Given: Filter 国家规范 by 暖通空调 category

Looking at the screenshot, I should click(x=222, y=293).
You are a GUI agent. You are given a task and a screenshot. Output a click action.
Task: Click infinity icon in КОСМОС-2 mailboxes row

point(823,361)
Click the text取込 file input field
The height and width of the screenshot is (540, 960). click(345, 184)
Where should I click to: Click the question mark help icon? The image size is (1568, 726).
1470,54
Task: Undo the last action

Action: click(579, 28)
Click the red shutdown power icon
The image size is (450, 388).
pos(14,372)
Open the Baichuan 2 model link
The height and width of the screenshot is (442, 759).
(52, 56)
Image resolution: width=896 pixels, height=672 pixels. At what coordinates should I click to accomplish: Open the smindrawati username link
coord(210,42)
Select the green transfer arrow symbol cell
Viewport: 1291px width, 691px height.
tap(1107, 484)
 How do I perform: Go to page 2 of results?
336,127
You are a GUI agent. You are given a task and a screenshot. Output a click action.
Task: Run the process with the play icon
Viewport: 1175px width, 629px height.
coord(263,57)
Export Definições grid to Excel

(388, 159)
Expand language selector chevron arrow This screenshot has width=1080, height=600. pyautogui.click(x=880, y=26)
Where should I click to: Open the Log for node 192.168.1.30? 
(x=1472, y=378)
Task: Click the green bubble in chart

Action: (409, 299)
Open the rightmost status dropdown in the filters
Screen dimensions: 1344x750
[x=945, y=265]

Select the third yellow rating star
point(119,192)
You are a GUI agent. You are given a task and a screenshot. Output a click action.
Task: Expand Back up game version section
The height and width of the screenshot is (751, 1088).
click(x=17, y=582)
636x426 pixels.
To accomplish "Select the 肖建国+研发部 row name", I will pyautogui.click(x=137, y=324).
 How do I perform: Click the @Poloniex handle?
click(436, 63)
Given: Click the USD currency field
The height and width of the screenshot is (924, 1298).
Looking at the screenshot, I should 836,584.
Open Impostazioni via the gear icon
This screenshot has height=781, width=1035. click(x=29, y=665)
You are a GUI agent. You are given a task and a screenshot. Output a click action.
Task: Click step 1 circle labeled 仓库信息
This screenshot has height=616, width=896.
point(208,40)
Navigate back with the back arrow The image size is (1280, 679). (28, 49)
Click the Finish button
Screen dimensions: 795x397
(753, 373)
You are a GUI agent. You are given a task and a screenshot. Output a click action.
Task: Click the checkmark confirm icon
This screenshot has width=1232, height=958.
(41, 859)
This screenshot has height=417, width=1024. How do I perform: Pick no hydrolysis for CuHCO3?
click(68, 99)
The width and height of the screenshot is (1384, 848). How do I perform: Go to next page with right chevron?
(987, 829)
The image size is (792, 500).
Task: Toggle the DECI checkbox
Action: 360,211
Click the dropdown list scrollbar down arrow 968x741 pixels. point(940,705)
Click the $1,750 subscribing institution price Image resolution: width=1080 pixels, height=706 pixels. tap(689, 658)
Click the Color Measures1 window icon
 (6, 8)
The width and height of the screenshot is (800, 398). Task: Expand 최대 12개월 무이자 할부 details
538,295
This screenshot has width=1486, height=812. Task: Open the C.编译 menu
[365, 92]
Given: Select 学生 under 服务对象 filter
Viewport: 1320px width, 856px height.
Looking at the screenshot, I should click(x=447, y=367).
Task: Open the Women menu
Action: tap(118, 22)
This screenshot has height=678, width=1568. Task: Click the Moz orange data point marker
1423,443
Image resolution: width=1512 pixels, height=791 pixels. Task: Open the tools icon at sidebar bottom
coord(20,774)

◇ ◇ ◇ ◇ ◇ ◇ ◇

# Task prompt
In full and without alteration, return the listing above.

# Task output
Given: Filter 国家规范 by 暖通空调 category

Looking at the screenshot, I should click(x=222, y=293).
You are a GUI agent. You are given a task and a screenshot. Output a click action.
Task: Click infinity icon in КОСМОС-2 mailboxes row

point(823,361)
Click the text取込 file input field
The height and width of the screenshot is (540, 960). click(345, 184)
Where should I click to: Click the question mark help icon? The image size is (1568, 726).
1470,54
Task: Undo the last action

Action: click(579, 28)
Click the red shutdown power icon
The image size is (450, 388).
pos(14,372)
Open the Baichuan 2 model link
The height and width of the screenshot is (442, 759).
(52, 56)
Image resolution: width=896 pixels, height=672 pixels. At what coordinates should I click to accomplish: Open the smindrawati username link
coord(210,42)
Select the green transfer arrow symbol cell
Viewport: 1291px width, 691px height.
tap(1107, 484)
 How do I perform: Go to page 2 of results?
336,127
You are a GUI agent. You are given a task and a screenshot. Output a click action.
Task: Run the process with the play icon
Viewport: 1175px width, 629px height.
coord(263,57)
Export Definições grid to Excel

(388, 159)
Expand language selector chevron arrow This screenshot has width=1080, height=600. pyautogui.click(x=880, y=26)
Where should I click to: Open the Log for node 192.168.1.30? 
(x=1472, y=378)
Task: Click the green bubble in chart

Action: (409, 299)
Open the rightmost status dropdown in the filters
Screen dimensions: 1344x750
[x=945, y=265]

Select the third yellow rating star
point(119,192)
You are a GUI agent. You are given a task and a screenshot. Output a click action.
Task: Expand Back up game version section
The height and width of the screenshot is (751, 1088).
click(x=17, y=582)
636x426 pixels.
To accomplish "Select the 肖建国+研发部 row name", I will pyautogui.click(x=137, y=324).
 How do I perform: Click the @Poloniex handle?
click(436, 63)
Given: Click the USD currency field
The height and width of the screenshot is (924, 1298).
Looking at the screenshot, I should 836,584.
Open Impostazioni via the gear icon
This screenshot has height=781, width=1035. click(x=29, y=665)
You are a GUI agent. You are given a task and a screenshot. Output a click action.
Task: Click step 1 circle labeled 仓库信息
This screenshot has height=616, width=896.
point(208,40)
Navigate back with the back arrow The image size is (1280, 679). (28, 49)
Click the Finish button
Screen dimensions: 795x397
(753, 373)
You are a GUI agent. You are given a task and a screenshot. Output a click action.
Task: Click the checkmark confirm icon
This screenshot has width=1232, height=958.
(41, 859)
This screenshot has height=417, width=1024. How do I perform: Pick no hydrolysis for CuHCO3?
click(68, 99)
The width and height of the screenshot is (1384, 848). How do I perform: Go to next page with right chevron?
(987, 829)
The image size is (792, 500).
Task: Toggle the DECI checkbox
Action: 360,211
Click the dropdown list scrollbar down arrow 968x741 pixels. point(940,705)
Click the $1,750 subscribing institution price Image resolution: width=1080 pixels, height=706 pixels. tap(689, 658)
Click the Color Measures1 window icon
 (6, 8)
The width and height of the screenshot is (800, 398). Task: Expand 최대 12개월 무이자 할부 details
538,295
This screenshot has width=1486, height=812. Task: Open the C.编译 menu
[365, 92]
Given: Select 学生 under 服务对象 filter
Viewport: 1320px width, 856px height.
Looking at the screenshot, I should click(x=447, y=367).
Task: Open the Women menu
Action: tap(118, 22)
This screenshot has height=678, width=1568. Task: Click the Moz orange data point marker
1423,443
Image resolution: width=1512 pixels, height=791 pixels. Task: Open the tools icon at sidebar bottom
coord(20,774)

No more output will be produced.